On the economy, Xi said China would relax market access for foreign investment, expand access to its services sector and deepen market-oriented reform of its exchange rate and financial system, while at the same time strengthening state firms.
During Xi’s first term, China disappointed many investors who had expected it to usher in more market-oriented reforms, especially in the debt-laden state sector.
“If Xi gets the political mandate that he is expected to out of the congress, then my hope is that the state sector reforms actually get done,” Damien Ma, fellow and associate director at U.S. thinktank the Paulson Institute, told the Reuters Global Markets Forum.
“If not, then I would also revise my assessment of the state of reforms in China. There have been talks in Beijing that the state sector will be a focus after the 19th party congress, so we need to see.”
The European Union Chamber of Commerce in China said it welcomed commitments to open wider the door and treat all companies equally, but said European companies operating in China continued to suffer from “promise fatigue”.
“The only cure for this is promise implementation,” it said in a statement.
In what was probably an indirect reference to U.S. President Donald Trump’s “America First” policy, Xi promised that China would be fully engaged with the world, and reiterated pledges to tackle climate change. Trump this year opted to withdraw the United States from the Paris climate pact.
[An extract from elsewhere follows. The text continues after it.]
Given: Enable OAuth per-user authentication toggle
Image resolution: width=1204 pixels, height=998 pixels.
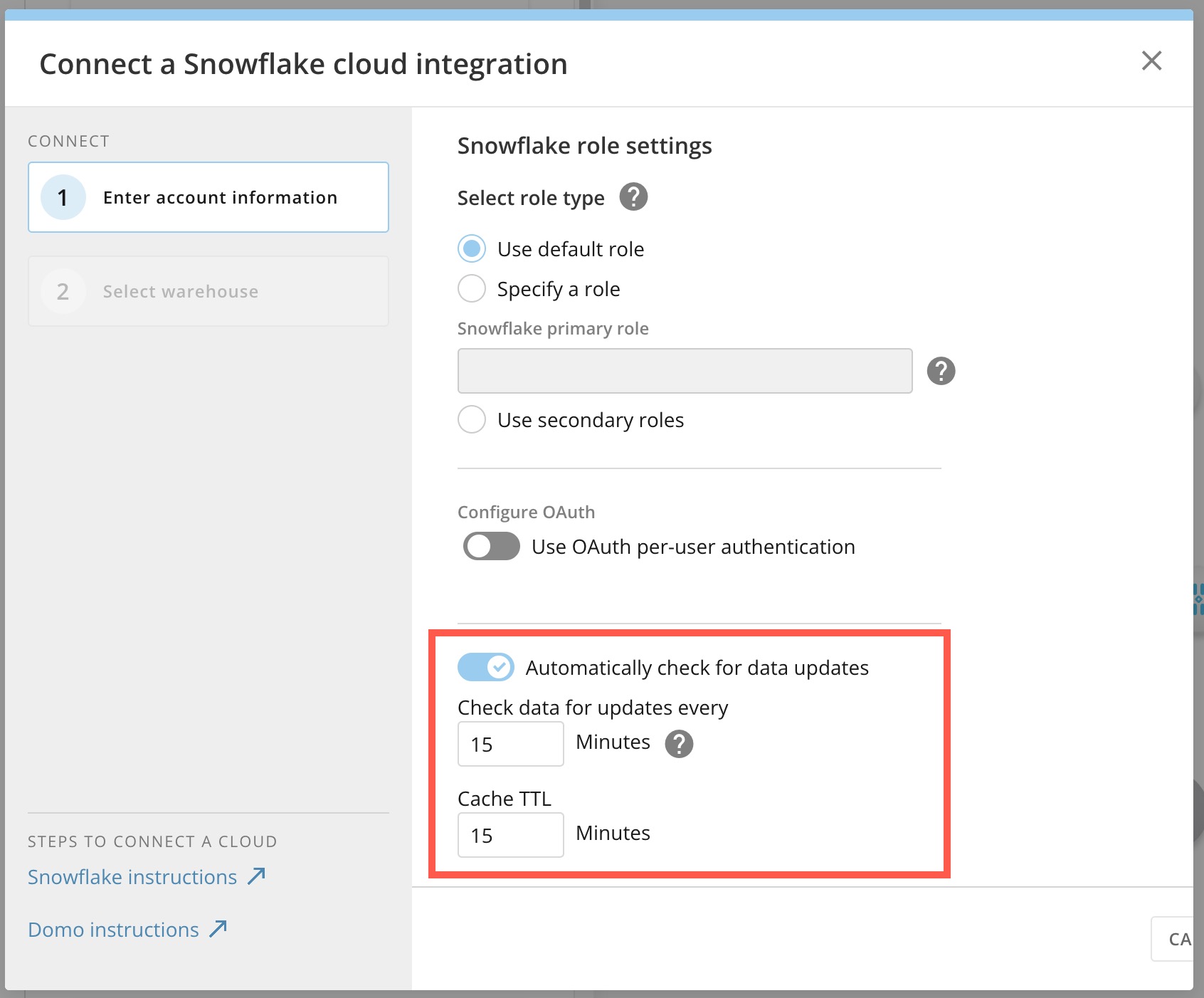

“No country can alone address the many challenges facing mankind; no country can afford to retreat into self-isolation,” Xi told the delegates, among them Buddhist monks, Olympic medalists, farmers and at least one astronaut.
Xi set bold long-term goals for China’s development, envisioning it as a “basically” modernised socialist country by 2035, and a modern socialist “strong power” with leading influence on the world stage by 2050.
But he signalled there would be no significant political reforms, calling China’s system the broadest, most genuine, and most effective way to safeguard the interests of the people.
Xi has overseen a sweeping crackdown on civil society, locking up rights lawyers and dissidents and tightening internet controls as he has sought to revitalise the Communist Party and its place in contemporary China.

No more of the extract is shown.